**Assignment 1:** Reproduce the passage on causal inference assumptions between "Which causal inference assumption does common" and "is common support.", inclusive.
**Assignment 2:** Pick up the passage on causal inference assumptions after its final line and write what comes next.

====== Selected passage ======

Which causal inference assumption does common support refer to? How would you show if something has common support?
Common support refers to the positivity assumption. You can show common support through overlapping density plots in which one line is treatment and the other line is control. If the two lines are overlapping, then there is common support.
Which causal inference assumption does balance refer to? How would you show if something has balance
Balance refers to the ignorability assumption. You can show balance through a balance table, which depicts the difference between the treatment and control distributions of each confounding 𝑍 variable. If p-values indicating the difference between these distributions are below .05, or if the standardized mean differences are above 0.1, then there is little balance
Should we use propensity scores for matching or weighting? Please provide a one-word answer
Weighting
What is the basic intuition behind the matching frontier? Explain in words and draw the graph(s).

====== Data extract ======

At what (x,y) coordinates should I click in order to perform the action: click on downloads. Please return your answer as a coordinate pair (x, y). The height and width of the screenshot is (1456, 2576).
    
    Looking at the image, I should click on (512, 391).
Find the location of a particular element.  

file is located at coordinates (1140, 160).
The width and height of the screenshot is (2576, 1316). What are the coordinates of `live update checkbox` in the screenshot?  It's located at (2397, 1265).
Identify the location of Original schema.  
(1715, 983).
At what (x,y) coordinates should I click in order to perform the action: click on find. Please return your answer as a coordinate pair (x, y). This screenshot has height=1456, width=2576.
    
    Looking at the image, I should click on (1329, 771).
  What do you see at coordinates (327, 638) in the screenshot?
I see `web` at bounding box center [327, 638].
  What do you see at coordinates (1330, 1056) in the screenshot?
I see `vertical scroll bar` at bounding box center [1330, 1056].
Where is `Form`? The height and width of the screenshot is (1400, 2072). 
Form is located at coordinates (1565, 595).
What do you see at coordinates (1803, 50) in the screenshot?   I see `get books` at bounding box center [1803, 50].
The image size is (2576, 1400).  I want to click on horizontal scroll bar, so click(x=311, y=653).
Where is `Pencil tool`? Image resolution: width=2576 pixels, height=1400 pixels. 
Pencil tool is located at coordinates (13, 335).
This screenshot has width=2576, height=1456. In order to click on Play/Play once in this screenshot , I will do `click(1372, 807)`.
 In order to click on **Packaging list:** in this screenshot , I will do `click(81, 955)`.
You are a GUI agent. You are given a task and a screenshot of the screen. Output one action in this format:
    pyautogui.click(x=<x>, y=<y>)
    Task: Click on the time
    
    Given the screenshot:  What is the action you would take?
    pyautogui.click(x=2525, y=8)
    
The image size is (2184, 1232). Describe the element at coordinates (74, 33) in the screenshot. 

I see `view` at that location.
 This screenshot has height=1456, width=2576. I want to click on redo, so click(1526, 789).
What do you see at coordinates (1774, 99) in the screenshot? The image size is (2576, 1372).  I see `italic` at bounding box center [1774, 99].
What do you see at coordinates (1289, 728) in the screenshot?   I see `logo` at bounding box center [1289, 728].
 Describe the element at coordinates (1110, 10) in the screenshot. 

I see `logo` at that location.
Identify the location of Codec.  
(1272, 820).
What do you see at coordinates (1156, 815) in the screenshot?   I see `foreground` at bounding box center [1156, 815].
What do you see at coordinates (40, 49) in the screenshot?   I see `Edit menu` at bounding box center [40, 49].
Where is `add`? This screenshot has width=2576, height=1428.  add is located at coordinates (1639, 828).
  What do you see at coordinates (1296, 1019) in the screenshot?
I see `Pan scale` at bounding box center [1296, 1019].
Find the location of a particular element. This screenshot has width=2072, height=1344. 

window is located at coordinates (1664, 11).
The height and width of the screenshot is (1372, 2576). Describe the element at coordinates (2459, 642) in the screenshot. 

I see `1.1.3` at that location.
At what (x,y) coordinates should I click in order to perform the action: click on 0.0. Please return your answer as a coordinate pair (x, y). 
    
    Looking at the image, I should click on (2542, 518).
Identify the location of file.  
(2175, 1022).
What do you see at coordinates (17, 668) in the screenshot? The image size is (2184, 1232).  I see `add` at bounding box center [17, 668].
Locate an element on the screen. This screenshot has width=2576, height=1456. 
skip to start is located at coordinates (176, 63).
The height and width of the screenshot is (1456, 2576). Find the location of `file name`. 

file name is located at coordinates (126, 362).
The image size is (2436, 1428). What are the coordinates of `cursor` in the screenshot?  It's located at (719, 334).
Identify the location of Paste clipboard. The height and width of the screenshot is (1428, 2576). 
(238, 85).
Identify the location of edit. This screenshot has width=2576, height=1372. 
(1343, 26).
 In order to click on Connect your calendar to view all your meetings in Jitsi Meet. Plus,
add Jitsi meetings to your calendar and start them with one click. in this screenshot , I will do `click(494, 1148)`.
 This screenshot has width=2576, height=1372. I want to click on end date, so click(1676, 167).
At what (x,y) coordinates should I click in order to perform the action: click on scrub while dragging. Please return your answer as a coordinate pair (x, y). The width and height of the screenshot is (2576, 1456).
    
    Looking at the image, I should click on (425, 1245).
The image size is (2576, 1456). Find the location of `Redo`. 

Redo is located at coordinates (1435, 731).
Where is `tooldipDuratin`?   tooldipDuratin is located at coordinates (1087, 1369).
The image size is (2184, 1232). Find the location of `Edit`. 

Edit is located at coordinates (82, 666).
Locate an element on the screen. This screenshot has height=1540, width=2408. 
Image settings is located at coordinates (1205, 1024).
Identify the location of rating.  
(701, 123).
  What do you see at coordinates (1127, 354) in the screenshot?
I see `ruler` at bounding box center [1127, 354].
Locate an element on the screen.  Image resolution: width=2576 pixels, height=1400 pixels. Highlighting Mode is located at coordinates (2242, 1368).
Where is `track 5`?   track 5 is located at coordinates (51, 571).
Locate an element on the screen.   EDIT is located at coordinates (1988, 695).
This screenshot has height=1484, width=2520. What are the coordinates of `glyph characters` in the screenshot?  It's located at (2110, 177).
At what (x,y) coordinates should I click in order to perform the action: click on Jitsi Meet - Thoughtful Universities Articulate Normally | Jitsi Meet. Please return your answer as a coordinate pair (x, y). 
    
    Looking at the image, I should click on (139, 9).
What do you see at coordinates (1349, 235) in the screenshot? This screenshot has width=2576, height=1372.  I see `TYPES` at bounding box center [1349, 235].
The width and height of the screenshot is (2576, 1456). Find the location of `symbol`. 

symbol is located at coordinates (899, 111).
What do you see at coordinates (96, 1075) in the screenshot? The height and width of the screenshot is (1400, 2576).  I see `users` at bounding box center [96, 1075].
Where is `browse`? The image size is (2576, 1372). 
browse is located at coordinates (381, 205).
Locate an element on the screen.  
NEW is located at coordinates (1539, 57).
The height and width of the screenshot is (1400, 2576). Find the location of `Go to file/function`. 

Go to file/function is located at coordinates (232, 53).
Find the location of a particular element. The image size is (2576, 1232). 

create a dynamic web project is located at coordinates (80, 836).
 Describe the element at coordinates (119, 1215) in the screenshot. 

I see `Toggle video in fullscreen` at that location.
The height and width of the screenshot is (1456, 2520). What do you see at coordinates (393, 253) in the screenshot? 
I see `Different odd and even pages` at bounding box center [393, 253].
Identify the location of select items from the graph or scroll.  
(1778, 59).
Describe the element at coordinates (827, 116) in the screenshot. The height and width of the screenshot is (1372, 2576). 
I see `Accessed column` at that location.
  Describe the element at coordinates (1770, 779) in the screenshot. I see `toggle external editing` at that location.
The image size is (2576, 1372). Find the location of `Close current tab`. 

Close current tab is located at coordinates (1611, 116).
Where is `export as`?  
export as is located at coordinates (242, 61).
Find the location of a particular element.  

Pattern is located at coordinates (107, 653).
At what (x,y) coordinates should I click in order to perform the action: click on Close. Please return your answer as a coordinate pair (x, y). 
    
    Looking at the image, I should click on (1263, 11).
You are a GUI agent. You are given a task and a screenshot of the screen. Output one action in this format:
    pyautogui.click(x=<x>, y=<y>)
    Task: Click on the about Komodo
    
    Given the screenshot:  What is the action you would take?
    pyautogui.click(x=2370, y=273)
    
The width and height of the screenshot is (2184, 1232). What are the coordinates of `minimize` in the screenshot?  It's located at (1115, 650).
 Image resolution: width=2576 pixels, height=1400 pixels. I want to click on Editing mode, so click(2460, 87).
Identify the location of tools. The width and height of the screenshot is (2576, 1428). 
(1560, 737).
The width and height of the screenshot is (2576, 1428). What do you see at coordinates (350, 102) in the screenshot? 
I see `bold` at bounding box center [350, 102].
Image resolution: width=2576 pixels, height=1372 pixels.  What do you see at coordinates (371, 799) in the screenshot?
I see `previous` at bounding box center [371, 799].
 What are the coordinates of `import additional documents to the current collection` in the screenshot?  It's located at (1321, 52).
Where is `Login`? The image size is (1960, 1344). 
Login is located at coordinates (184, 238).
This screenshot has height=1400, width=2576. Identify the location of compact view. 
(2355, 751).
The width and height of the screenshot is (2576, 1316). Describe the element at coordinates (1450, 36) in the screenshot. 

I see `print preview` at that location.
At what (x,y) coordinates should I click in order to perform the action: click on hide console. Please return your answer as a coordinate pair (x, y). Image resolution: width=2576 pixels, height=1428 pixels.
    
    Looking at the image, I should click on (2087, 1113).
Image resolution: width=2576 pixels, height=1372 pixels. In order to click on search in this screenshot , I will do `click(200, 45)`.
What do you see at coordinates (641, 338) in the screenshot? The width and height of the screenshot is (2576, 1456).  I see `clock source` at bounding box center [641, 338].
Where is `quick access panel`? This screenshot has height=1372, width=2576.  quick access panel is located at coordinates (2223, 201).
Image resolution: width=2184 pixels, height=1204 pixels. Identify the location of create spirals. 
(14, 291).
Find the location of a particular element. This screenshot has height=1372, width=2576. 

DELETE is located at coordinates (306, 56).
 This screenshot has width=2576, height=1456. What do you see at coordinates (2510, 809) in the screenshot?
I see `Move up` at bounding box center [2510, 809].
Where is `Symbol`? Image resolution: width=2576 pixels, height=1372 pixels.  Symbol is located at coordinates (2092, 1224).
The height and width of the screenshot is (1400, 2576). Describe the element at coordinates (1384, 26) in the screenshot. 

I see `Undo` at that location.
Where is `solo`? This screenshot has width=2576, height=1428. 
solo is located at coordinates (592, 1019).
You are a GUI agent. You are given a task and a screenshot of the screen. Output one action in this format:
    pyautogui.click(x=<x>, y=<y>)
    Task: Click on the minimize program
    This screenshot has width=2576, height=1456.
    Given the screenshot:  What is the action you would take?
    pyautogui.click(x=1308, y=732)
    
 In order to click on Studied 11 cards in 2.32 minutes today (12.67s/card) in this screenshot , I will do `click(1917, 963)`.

======

**Exercise output 1:**
Which causal inference assumption does common support refer to? How would you show if something has common support?
Common support refers to the positivity assumption. You can show common support through overlapping density plots in which one line is treatment and the other line is control. If the two lines are overlapping, then there is common support.

**Exercise output 2:**
The idea is that there is trade-off between balance and sample size. As you decrease the sample size, you increase balance—but only to a point. At that point, there isn’t much utility from a balance/causal inference perspective from dropping more units. From an inference perspective, the idea is to estimate the effects for all points along the frontier to get a sense of the external validity of the estimates. This way, we can see if the estimates to which samples are picked.
When estimating any difference-in differences using regression, what is the coefficient of interest? Provide an example to show your knowledge.
The coefficient of interest is 𝛽(𝑇 𝑟𝑒𝑎𝑡𝑚𝑒𝑛𝑡×𝑇 𝑖𝑚𝑒), such as in the following regression:
𝑌 = 𝛽0 + 𝛽1(𝑇 𝑟𝑒𝑎𝑡𝑚𝑒𝑛𝑡) + 𝛽2(𝑇 𝑖𝑚𝑒) + 𝛽3(𝑇 𝑟𝑒𝑎𝑡𝑚𝑒𝑛𝑡 × 𝑇 𝑖𝑚𝑒) + 𝜖
Take Card and Krueger (1994). In this study, the treatment is New Jersey (where the
minimum wage law got passed), and we are interested in the post-treatment period.
Thus, in Card and Krueger (1994), the main coefficient of interest is 𝛽(𝑁 𝐽 × 𝑃 𝑜𝑠𝑡 −
𝑡𝑟𝑒𝑎𝑡𝑚𝑒𝑛𝑡 𝑝𝑒𝑟𝑖𝑜𝑑) in the following regression:
𝐸𝑚𝑝𝑙𝑜𝑦𝑚𝑒𝑛𝑡 = 𝛽0 + 𝛽1(𝑁 𝐽 ) + 𝛽2(𝑃 𝑜𝑠𝑡 − 𝑡𝑟𝑒𝑎𝑡𝑚𝑒𝑛𝑡 𝑝𝑒𝑟𝑖𝑜𝑑) + 𝛽3(𝑁 𝐽 × 𝑃 𝑜𝑠𝑡 −
𝑡𝑟𝑒𝑎𝑡𝑚𝑒𝑛𝑡 𝑝𝑒𝑟𝑖𝑜𝑑) + 𝜖
What does staggered adoption mean in the context of difference-in-differences? Be specific and provide an example
Staggered adoption simply means that the exposure to the treatment takes place for different units at different time periods. In Motolinia (2021), not all legislative districts in Mexico adopted the lifting of the ban on reelection at the same time.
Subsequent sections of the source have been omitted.